Special Envoy for Syria Jim Jeffrey’s testimony to Congress contradicted the president’s assertion he scrutinized the effects of his surprise withdrawal before announcing it.
PRESIDENT DONALD TRUMP did not contact his top official to Syria before deciding unilaterally to pull U.S. forces out of that country, causing a collapse in a tentative security arrangement and spurring outrage from Capitol Hill at the prospect of abandoning key American allies.
“I personally was not consulted,” James Jeffrey, the U.S. special envoy to the conflict in Syria, told a congressional panel on Tuesday.[
The career diplomat’s revelation to the Senate Foreign Relations Committee contradicts Trump’s prior assertions that he consulted all of his top officers before making the decision earlier this month. The president’s claims came amid reporting that the departments of State and Defense did not have forewarning about the full withdrawal, which has sweeping implications for U.S. interests in the region and stability there.
Trump announced the full withdrawal after a phone call with Turkish President Recep Tayyip Erdogan, which immediately preceded Turkish forces’ invading Syria to attack Kurdish forces that have been a critical component of the U.S.-led coalition to fight the Islamic State group and restore some sense of stability in Syria. A cease-fire that Vice President Mike Pence helped broker last week – and which has been marred by reports of multiple violations by Turkish forces – expired as planned around the same time Jeffrey testified.
The U.S. withdrawal of forces was not connected to Turkey’s invasion, Jeffrey said.
The White House appears to have once again reversed its plans to withdraw fully from Syria, following Trump’s confirming on Monday that he would keep troops in another part of northeast Syria to protect valuable oil production infrastructure there.
Russia, whose only foreign military bases are in Syria, has sought to exploit the U.S. retreat to advance its own interests in the region and secure its position as a power broker there. President Vladimir Putin met with Erdogan in the Russian resort town of Sochi on Tuesday. The pair agreed to expand on the U.S. arrangement to disarm Kurdish forces and attempt to secure Syria’s border with Turkey.
The deal all but ensures the Syrian regime of Bashar Assad will remain in control, dooming those who have fought for democratic reforms since a civil war began in Syria in 2011.
Jeffrey on Tuesday also pushed back against other Trump administration officials’ assertions that the president could not have done anything to stop the incursion by Turkey, a NATO ally.

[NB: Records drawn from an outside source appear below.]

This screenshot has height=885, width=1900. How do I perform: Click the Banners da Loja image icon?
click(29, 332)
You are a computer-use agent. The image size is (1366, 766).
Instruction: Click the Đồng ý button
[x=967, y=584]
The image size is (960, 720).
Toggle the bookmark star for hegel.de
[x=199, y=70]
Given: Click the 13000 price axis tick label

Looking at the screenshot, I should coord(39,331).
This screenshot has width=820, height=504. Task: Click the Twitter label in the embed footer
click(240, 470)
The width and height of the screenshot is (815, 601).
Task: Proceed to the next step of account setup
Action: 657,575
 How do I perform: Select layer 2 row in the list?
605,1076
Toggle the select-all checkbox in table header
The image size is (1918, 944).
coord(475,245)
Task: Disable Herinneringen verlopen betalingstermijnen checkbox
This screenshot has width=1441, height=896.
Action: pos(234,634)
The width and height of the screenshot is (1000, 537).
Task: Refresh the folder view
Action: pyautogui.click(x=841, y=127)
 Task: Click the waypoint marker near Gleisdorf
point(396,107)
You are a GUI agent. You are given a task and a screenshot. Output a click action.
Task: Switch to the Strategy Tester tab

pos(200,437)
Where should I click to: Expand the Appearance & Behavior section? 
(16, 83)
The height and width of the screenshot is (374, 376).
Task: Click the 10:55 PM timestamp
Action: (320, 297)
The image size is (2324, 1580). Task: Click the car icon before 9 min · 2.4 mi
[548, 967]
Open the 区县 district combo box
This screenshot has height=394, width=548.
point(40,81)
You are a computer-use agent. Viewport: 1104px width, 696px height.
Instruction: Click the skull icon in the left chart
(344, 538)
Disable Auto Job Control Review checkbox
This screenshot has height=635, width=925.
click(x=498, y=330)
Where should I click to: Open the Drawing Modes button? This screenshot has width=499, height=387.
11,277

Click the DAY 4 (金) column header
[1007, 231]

The claims follow charges from critics that in their phone call Trump gave Erdogan a “green light” to begin his long-touted operation into Syria to attack the Kurds.
“It was not inevitable,” Jeffrey said.
He cited the multiple cease-fire agreements Turkey has struck with the U.S. as well as with Russia, a power vying for influence in Syria with which Turkey has increasingly cooperated in recent months. After a U.S.-led coalition dismantled the Islamic State group’s so-called caliphate across Syria and Iraq, American forces brokered a tentative agreement with Turkey in which it would patrol its border with Syria jointly and oversee the withdrawal of U.S.-allied Kurdish forces known as the Syrian Democratic Forces or SDF. Turkey considers elements of these troops as indistinct from domestic Kurdish terrorists.
“It made no sense to scramble – scramble – the entire situation in northeast Syria in order to pursue something they could not attain,” Jeffrey said, documenting the Turkish goal of controlling a swathe of territory 20 miles deep and almost 300 miles wide in another sovereign country.
Despite incentives the U.S. had offered in recent months, Jeffrey said, Turkey decided to “go for broke.”
Sen. Jim Risch, chairman of the committee, offered a bleak assessment of U.S. relations with Turkey during an interaction with Jeffrey.
What was once a strong ally in Nato, the Idaho Republican said, “has really gone in a bad direction and is now in a bad place.”